Add the "-f" (full) switch for more info:

jdoe@hongkong:~$ ps -f
UID          PID    PPID  C STIME TTY          TIME CMD
jdoe   849033  849032  0 09:59 pts/0    00:00:00 -bash
jdoe   940919  849033  0 14:13 pts/0    00:00:00 ps -f

Additional columns:

  1. UID - User ID of user that owns the process
  2. PPID - Parent Process ID. The ID of the process that started this process
  3. C - CPU utilization. This is the integer value of the percent usage over the lifetime of the process. 
  4. STIME - Start time(real time)

Or:

jdoe@hongkong:~$ ps u
USER         PID %CPU %MEM    VSZ   RSS TTY      STAT START   TIME COMMAND
jdoe    1880582  0.0  0.0   8664  5300 pts/0    Ss   11:47   0:00 -bash
jdoe    1898512  0.0  0.0   8692  5296 pts/1    Ss+  12:22   0:00 -bash
jdoe    1901001  0.0  0.0  10056  3284 pts/0    R+   12:27   0:00 ps u

Additional columns:

  1. %CPU - % of a CPU core used
  2. %MEM - % of system memory used

By default only processes that are children of your login process(SSH) are shown. To show all your processes:

jdoe@wurc3:~$ ps -u jdoe
    PID TTY          TIME CMD
1880535 ?        00:00:00 systemd
1880539 ?        00:00:00 (sd-pam)
1880576 ?        00:00:00 sshd
1880582 pts/0    00:00:00 bash
1898511 ?        00:00:00 tmux: server
1898512 pts/1    00:00:00 bash
1900951 pts/0    00:00:00 ps

kill

The kill command stops a running process. This should only be used when:

  1. You are unable to stop the process any other way
  2. You are aware of the repercussions of stopping the process. Depending on what the process program is doing and how it was designed there could be data loss.
jdoe@hongkong:~$ kill 234562

This tells the process to terminate nicely giving it the opportunity to run it exit/cleanup code. If a process does not stop with that command you can force it to stop:

jdoe@hongkong:~$ kill -kill 234562
jdoe@hongkong:~$ kill -9   234562

These commands do the same thing. Be careful as this command can cause problems if the process was writing to a database, or something similar.

top and htop 

top and htop are both dashboards to show current server activity. Run them, type "q" to quit, "h" for help.
top -u mathaccountname
This will show you JUST your own processes.  That's a nice way to make the output easier to understand.

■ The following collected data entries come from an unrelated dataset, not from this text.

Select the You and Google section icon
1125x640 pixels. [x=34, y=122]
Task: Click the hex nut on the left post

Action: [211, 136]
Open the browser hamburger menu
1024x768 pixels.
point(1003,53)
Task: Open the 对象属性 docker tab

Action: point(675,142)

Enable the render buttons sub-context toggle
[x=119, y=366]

htop is good at showing CPU core usage and memory usage in a more visual style.
 

nice and renice

nice and renice alter the process priority of processes by adjusting a value called niceness. nice does this when you start the process. renice does this after the process has already been started. 
The niceness  is a number between -20 and 19.  By default, your processes run at 0. Negative numbers are high priority. Positive numbers are low priority. Only administrators can set negative niceness. 

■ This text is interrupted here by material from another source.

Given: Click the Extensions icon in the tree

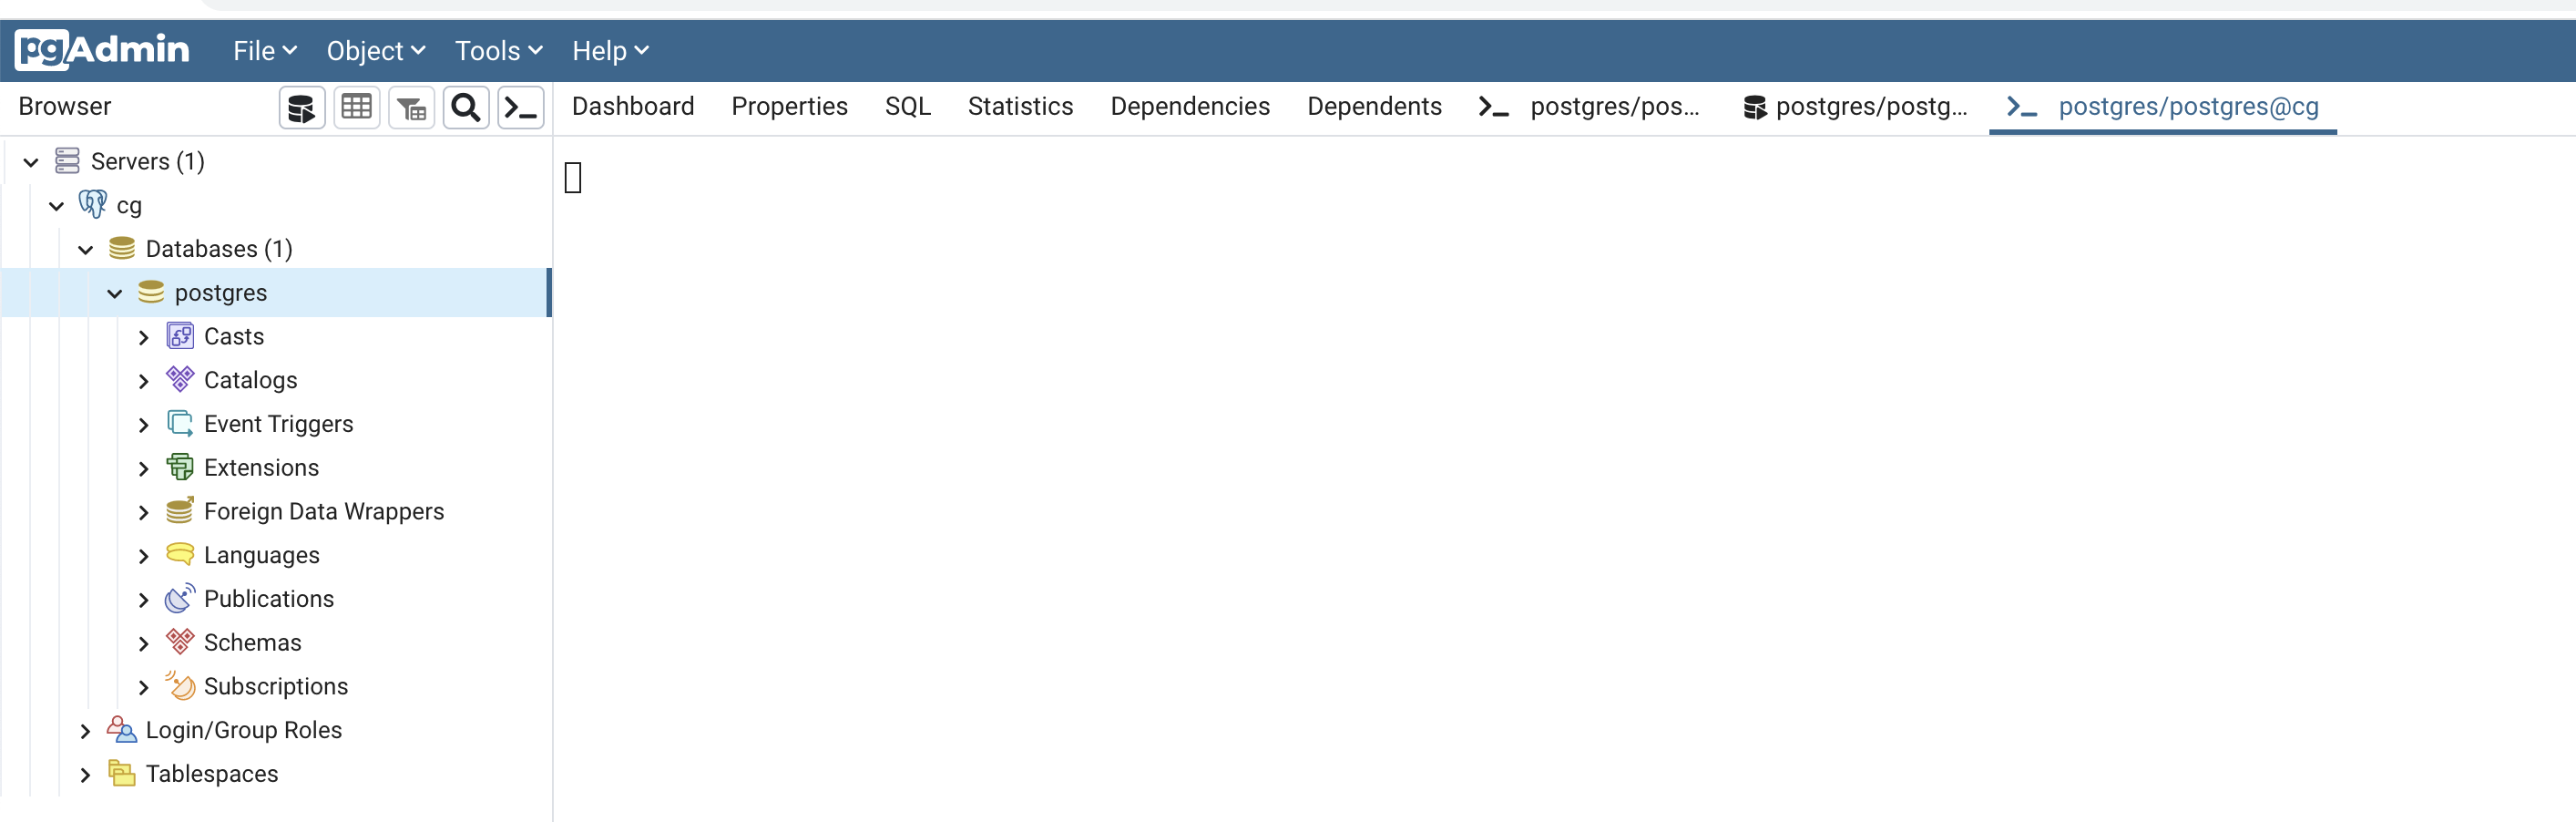Looking at the screenshot, I should coord(180,467).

If you want your process to defer to other processes in the system, you could specify your scripts with a nice level above 0.   
When you nice a script, you are saying, I'm sharing this server, and I'm happy to step aside if you need to use this server.  Your nice process will get less execution time on the CPU per unit time that other processes.

Example:
nice -n 10 myscript
This run the program myscript  with a niceness of 10

Renice allows you to reconfigure an already running program to a lower priority.  However, programs that already running have to be referred to by the PID number(process ID number). If you type top ("q" to quit) you'll see a list of all of the processes running on that server at any given time.   You should be able to see what your PID is. you can also run ps to list your processes.

Example:
So, let's say you figure out your process is 21827.
renice 10 -p 21827
would allow you to reset your nice level to 10 on that process.  The process would continue to function, just becomes more flexible with sharing its CPU.
(There's other ways to figure out PID #s.  This is just one way.)

ionice

ionice set the I/O scheduling priority for a process. There are three I/O scheduling classes:

  • Idle(3) - A program running with idle io priority will only get disk time when no other program has asked for disk io for a defined grace period. The impact of idle io processes on normal system activity should be zero.
  • Best Effort(3) - This is the effective scheduling class for any process that has not asked for a specific io priority. 
  • Real Time(1) - The RT scheduling class is given first access to the disk, regardless of what else is going on in the system. Thus the RT class needs to be used with some care, as it can starve other processes. This is not available to non-administrator users.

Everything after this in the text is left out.